Should we allow a casino, or some casinos, at Exhibition Place? I don’t think it’s a terrible idea. We already have one operating there, and the city hasn’t gone to ruin. In fact, a permanent, more high-profile gambling destination at that location could only improve things.
The Toronto Star reported late last week that American operators (including MGM, Caesars, and the Las Vegas Sands) competing to put a casino in Toronto have their eyes on Exhibition Place, and they may be willing to fund the proposed redevelopment of Ontario Place in order to get permission to move ahead.
The current Exhibition Place casino is temporary, and operates each year from the end of July until Labour Day. I went to check it out; ironically, it’s in the Better Living Centre. When the CNE isn’t up and running, Exhibition Place is a barren wasteland, a vast expanse of parking lots dotted by huge, locked-up buildings. This seasonal casino is equally uninspiring: People silently crowd tables in the supermarket-sized, bare-walled warehouse, the muffled sounds of clinking chips and quiet desperation evaporating into the exposed pipes under the high ceilings.
It’s a scene that will be familiar to anyone who has spent time at one of Toronto’s eight off-track betting parlours, 12 bingo halls, or the slots room at Woodbine—a crowd concentrating intently and interacting with each other only briefly and intermittently, every so often wrinkling their brows as they hand over another $300 or $400 for chips when they run out.
It’s easy for the gamblers to lose a lot of money very quickly. At most tables, they might be wagering $50–$100 per hand, depending on the card game. And people do lose a lot of money. That’s the nature of gambling.
It’s sad and terrible, but it’s also a reality. Torontonians who want to gamble already have lots of options with the existing bingo and horseracing rooms, the temporary and out-of-town casinos, and countless websites. As with pretty much every vice, prohibition is both impossible and unhelpful.

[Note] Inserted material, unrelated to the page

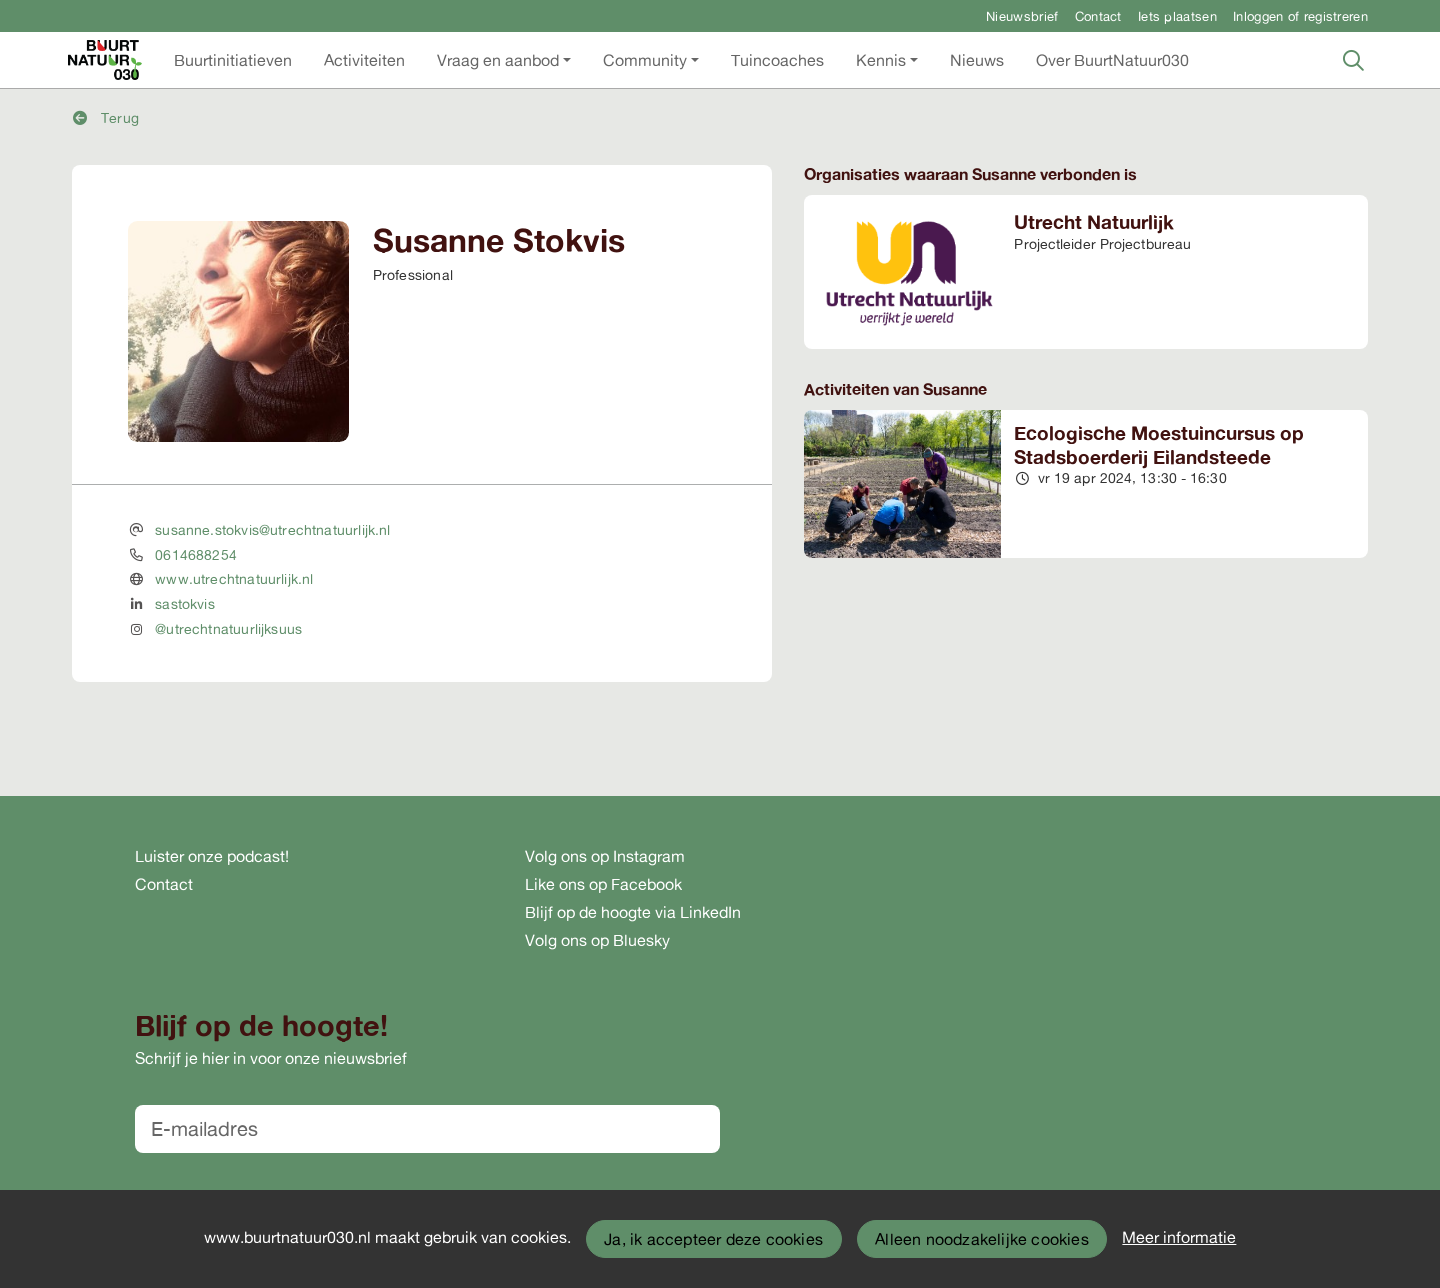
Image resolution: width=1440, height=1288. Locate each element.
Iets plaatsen (1177, 16)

As Stephen Marche argued in Toronto Life last month, the worst option would be to construct more dumpy neighbourhood venues for problem gamblers to waste away in quietly. If we’re going to have gambling here, we might as well turn it into a municipal asset. This is what we’ve done with alcohol: As much as bars enable addiction, drunk driving, loutish behaviour, and violence, we ensure that they contribute to the culture of the city.
If we’re going to have a casino, Exhibition Place is just as good as any downtown location. If the fear is that a casino will dominate the neighbourhood where it’s located, that’s no problem since there’s really no neighbourhood at all at the Ex. It’s fairly central, but for most of the year it sits empty. The area is home to a convention centre, trade-fair halls, and pro sports stadiums—perfect for a dedicated tourist attraction.
This is one place in the city where a big, Vegas-style casino might actually stimulate activity. A large casino-hotel that hosted regular concerts would generate business for the convention centres and the few destination restaurants and nightclubs nearby. The prime lakefront areas of the Port Lands and Ontario Place would remain free for mixed-use development, including residences and parkland. And since the city owns and operates the land, it could benefit from casinos by charging rent—traditionally, the absence of potential revenue for the municipal government (which has to deal with the problems a casino creates) is one of the standard complaints against establishing them.
Gambling creates problems: It ruins lives through addiction, may increase crime, and despite promises of tourism-related booms, casinos seldom help the local economy. But if we’re going to have more legal gambling facilities in Toronto, a high-profile destination casino and entertainment venue at Exhibition Place could be less damaging than some of the alternatives. And unless you own one, that’s as close to winning as you’ll ever get with a casino.*
CORRECTION, AUGUST 8, 2012: The original version of this article featured an incomplete edit with a different last sentence; the text has been updated.